À l’heure du goûter, la bonne humeur a quitté le visage de Lydia quand elle s’installe seule à table. Le regard triste, elle se confie sur ses « relations compliquées avec les autres filles. On a vécu un peu la même chose, mais ça ne nous rapproche pas ». Vivre en communauté, partager une chambre sans intimité… se révèle difficile à gérer, et les tensions restent latentes. D’où l’organisation de réunions hebdomadaires au cours desquelles ces cinq jeunes parlent à bâtons rompus.
Malgré les coups de blues, Lydia « tien[t] grâce au projet avec les chevaux », assure-t-elle. Tout comme Mercedes et Léna avec l’école. Au quotidien, les éducatrices doivent composer avec leurs traumatismes. Lydia, par exemple, refuse de se rendre à son prochain cours équestre. « Je ne suis pas prête à y aller si personne ne reste avec moi toute la séance. Je préfère avancer petit à petit. » Consciente de sa peur de l’abandon, Sarah, l’éducatrice, n’insiste pas. Elle se rend à l’entretien qu’elle doit avoir avec Mercedes, lequel ne durera que quinze minutes, faute de capacité de concentration suffisante de l’ado. Et de conclure : « Elle refuse notre proposition de rattrapage scolaire, tenant absolument à sa rescolarisation. On finalise son inscription dans un collège, mais ça va être compliqué pour elle de suivre des cours alors qu’elle ne tient que vingt minutes en rendez-vous. » Les choses avancent aussi pour Léna, dont l’inscription dans un nouveau lycée professionnel vient d’être finalisée grâce aux efforts des éducatrices.
Après plus d’un mois d’activité, Solfa adapte sans cesse sa méthodologie, noue d’autres partenariats avec des associations… selon l’évolution de Lydia, Mercedes, Léna, Amélie et Laura. La cheffe de service l’admet : « On sort parfois des clous d’un accompagnement classique.
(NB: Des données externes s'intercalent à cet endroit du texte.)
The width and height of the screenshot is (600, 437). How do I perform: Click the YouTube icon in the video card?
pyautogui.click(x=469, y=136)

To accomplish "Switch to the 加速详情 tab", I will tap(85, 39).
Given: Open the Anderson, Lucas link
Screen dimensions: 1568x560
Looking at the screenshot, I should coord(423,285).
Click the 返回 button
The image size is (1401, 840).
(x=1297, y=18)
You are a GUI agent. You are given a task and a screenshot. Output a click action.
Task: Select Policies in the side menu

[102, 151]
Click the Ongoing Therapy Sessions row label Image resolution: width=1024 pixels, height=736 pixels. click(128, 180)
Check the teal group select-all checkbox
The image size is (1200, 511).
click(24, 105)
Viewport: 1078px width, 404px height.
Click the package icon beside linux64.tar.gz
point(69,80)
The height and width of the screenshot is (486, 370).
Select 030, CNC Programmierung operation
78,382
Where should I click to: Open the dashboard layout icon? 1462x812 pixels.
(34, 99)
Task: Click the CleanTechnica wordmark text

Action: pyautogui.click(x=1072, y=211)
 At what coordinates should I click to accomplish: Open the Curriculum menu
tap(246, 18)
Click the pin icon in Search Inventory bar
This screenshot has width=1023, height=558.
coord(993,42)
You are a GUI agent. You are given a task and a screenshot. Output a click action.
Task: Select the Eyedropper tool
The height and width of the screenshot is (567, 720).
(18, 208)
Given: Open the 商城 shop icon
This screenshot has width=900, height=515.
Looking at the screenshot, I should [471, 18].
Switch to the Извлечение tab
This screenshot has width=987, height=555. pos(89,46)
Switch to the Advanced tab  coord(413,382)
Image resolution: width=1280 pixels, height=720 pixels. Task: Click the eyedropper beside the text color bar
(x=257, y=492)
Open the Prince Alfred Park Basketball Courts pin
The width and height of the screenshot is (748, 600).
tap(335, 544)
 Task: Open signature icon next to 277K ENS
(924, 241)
On pose des jalons, on leur donne des ressources pour sortir de la prostitution dans trois ou six mois, deux ans, peut-être jamais. » Mais cela vaut mieux que de les abandonner.
1. Selon les estimations du rapport Champrenault, remis en juillet 2021 au secrétariat d’État à l’Enfance.
2. Les prénoms ont été modifiés.
3. Recensement établi à partir du logiciel de rédaction de procédures de la police et de la gendarmerie.
4. En plus d’une personne chargée de l’entretien de la maison et de deux surveillants de nuit.
5. Aide sociale à l’enfance qui a la charge, dans les départements, de la protection de l’enfance.